This blog is about music on the run; music I listen to while I jog. It'll be first impresssions. No grades, just whether I like it or not. Heck, a week from now, I might change my mind. I'll also post occasional thoughts, to clear the dust bunnies from my head.

Monday, March 14, 2011

View From The Top Of The Bottom


Bro-J note:

I lived in Robert Taylor Homes on the South Side of Chicago, when they were new in the early 1960s. The housing project was, in my opinion, a horrible mistake. It deteriorated into a crime burdened soul sucking complex of housing where fresh air was tainted with an ever present odor of fear. It's decline was breathtakingly fast, already far distant from salvageable when we moved out just a little more than a year after we moved in. Chicago officials decided to tear it all down a few years ago, and that prompted these thoughts:
 
It's a 14th floor view of early '60s Chicago.
21st century Chicagoans of means, would write large checks for those views.
But, these are early 60s views from the projects, where you can see everything in the city, but a way out.

The housing authority cleared out the old ghetto to build a brand spanking new one.
From people living on top of each other, to people living on top of each other, literally.
Sixteen stories, 10 apartments on each floor.
You could see the top of far off skyscrapers at eye level.
It was much harder to see your way out

Taylor Homes balkanized the South Side.
White brick buildings and red brick buildings.
Rivalries created with brick color as a reason, for people who found it difficult to find reason for so many other things .. terrible things … in their lives.
14th floor views could catch glimpses of the Lake, but not even a hint of a way out.

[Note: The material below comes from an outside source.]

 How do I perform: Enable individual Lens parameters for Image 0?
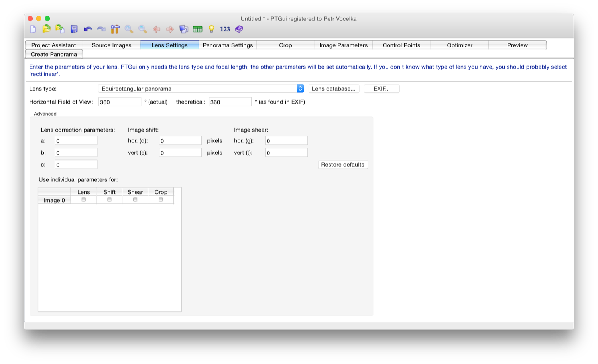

That's not to say there weren't good times.
Good people, doing good things, with good results.
But the stink of a small evil overpowers the gentle calming aromatics of a huge expanse of lives lived gently, lived simply.
A struggle to see things in perspective,
When it's so hard to see a way out.

Some of us, many of us, did make it out.
I'm sure it was as much luck as work and determination.
Fortunate for us that even though we couldn't see some things,
We knew they were still there.
We couldn't see them, but we could smell, hear, just know there was a way out.
Looking from the fourteenth floor may not have shown the way out,
But there was a lighted path on the ground, just following those who may not have had the views to get out, but never lost the vision.